▼▼▼

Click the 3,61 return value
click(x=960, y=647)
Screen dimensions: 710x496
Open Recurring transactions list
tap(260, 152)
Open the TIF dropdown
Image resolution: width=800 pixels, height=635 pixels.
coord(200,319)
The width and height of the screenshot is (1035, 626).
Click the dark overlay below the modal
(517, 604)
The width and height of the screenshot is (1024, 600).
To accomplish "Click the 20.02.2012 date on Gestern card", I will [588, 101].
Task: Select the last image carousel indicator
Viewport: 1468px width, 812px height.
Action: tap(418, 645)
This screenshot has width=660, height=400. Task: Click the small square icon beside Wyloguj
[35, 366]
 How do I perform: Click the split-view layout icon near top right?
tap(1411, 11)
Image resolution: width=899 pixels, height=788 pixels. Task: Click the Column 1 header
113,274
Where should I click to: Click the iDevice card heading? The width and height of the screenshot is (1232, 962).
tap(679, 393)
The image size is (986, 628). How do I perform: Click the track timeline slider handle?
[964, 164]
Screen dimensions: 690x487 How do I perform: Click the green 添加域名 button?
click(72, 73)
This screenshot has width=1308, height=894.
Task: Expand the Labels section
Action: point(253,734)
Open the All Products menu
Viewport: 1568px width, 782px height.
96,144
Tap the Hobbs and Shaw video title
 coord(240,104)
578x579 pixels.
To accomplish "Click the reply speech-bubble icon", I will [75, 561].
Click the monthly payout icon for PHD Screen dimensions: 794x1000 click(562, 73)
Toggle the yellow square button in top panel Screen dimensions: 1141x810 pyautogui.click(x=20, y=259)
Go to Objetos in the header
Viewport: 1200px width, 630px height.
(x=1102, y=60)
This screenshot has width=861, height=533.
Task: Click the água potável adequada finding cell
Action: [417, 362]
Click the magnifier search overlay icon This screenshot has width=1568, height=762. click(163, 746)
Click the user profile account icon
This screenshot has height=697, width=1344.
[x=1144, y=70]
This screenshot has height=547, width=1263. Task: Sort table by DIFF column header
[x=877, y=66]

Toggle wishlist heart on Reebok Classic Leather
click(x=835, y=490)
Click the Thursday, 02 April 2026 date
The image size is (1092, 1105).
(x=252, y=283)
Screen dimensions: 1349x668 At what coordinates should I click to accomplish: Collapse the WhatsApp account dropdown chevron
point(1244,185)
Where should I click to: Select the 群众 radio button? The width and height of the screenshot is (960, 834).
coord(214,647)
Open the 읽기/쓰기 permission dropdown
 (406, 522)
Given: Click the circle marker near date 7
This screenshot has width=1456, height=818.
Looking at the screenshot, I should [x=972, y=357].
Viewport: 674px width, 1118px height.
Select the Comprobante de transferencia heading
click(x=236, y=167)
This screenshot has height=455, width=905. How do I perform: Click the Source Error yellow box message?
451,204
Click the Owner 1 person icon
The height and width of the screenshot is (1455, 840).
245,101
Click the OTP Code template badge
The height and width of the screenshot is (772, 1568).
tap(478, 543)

▲▲▲

### EXERCISE DESCRIPTION
Arrange all of the entries above as a numbered list, one line per item, and leave out any blank lines.

### WRITTEN ANSWER
1. Click the 3,61 return value
2. click(x=960, y=647)
3. Screen dimensions: 710x496
4. Open Recurring transactions list
5. tap(260, 152)
6. Open the TIF dropdown
7. Image resolution: width=800 pixels, height=635 pixels.
8. coord(200,319)
9. The width and height of the screenshot is (1035, 626).
10. Click the dark overlay below the modal
11. (517, 604)
12. The width and height of the screenshot is (1024, 600).
13. To accomplish "Click the 20.02.2012 date on Gestern card", I will [588, 101].
14. Task: Select the last image carousel indicator
15. Viewport: 1468px width, 812px height.
16. Action: tap(418, 645)
17. This screenshot has width=660, height=400. Task: Click the small square icon beside Wyloguj
18. [35, 366]
19.  How do I perform: Click the split-view layout icon near top right?
20. tap(1411, 11)
21. Image resolution: width=899 pixels, height=788 pixels. Task: Click the Column 1 header
22. 113,274
23. Where should I click to: Click the iDevice card heading? The width and height of the screenshot is (1232, 962).
24. tap(679, 393)
25. The image size is (986, 628). How do I perform: Click the track timeline slider handle?
26. [964, 164]
27. Screen dimensions: 690x487 How do I perform: Click the green 添加域名 button?
28. click(72, 73)
29. This screenshot has width=1308, height=894.
30. Task: Expand the Labels section
31. Action: point(253,734)
32. Open the All Products menu
33. Viewport: 1568px width, 782px height.
34. 96,144
35. Tap the Hobbs and Shaw video title
36.  coord(240,104)
37. 578x579 pixels.
38. To accomplish "Click the reply speech-bubble icon", I will [75, 561].
39. Click the monthly payout icon for PHD Screen dimensions: 794x1000 click(562, 73)
40. Toggle the yellow square button in top panel Screen dimensions: 1141x810 pyautogui.click(x=20, y=259)
41. Go to Objetos in the header
42. Viewport: 1200px width, 630px height.
43. (x=1102, y=60)
44. This screenshot has width=861, height=533.
45. Task: Click the água potável adequada finding cell
46. Action: [417, 362]
47. Click the magnifier search overlay icon This screenshot has width=1568, height=762. click(163, 746)
48. Click the user profile account icon
49. This screenshot has height=697, width=1344.
50. [x=1144, y=70]
51. This screenshot has height=547, width=1263. Task: Sort table by DIFF column header
52. [x=877, y=66]
53. Toggle wishlist heart on Reebok Classic Leather
54. click(x=835, y=490)
55. Click the Thursday, 02 April 2026 date
56. The image size is (1092, 1105).
57. (x=252, y=283)
58. Screen dimensions: 1349x668 At what coordinates should I click to accomplish: Collapse the WhatsApp account dropdown chevron
59. point(1244,185)
60. Where should I click to: Select the 群众 radio button? The width and height of the screenshot is (960, 834).
61. coord(214,647)
62. Open the 읽기/쓰기 permission dropdown
63.  (406, 522)
64. Given: Click the circle marker near date 7
65. This screenshot has width=1456, height=818.
66. Looking at the screenshot, I should [x=972, y=357].
67. Viewport: 674px width, 1118px height.
68. Select the Comprobante de transferencia heading
69. click(x=236, y=167)
70. This screenshot has height=455, width=905. How do I perform: Click the Source Error yellow box message?
71. 451,204
72. Click the Owner 1 person icon
73. The height and width of the screenshot is (1455, 840).
74. 245,101
75. Click the OTP Code template badge
76. The height and width of the screenshot is (772, 1568).
77. tap(478, 543)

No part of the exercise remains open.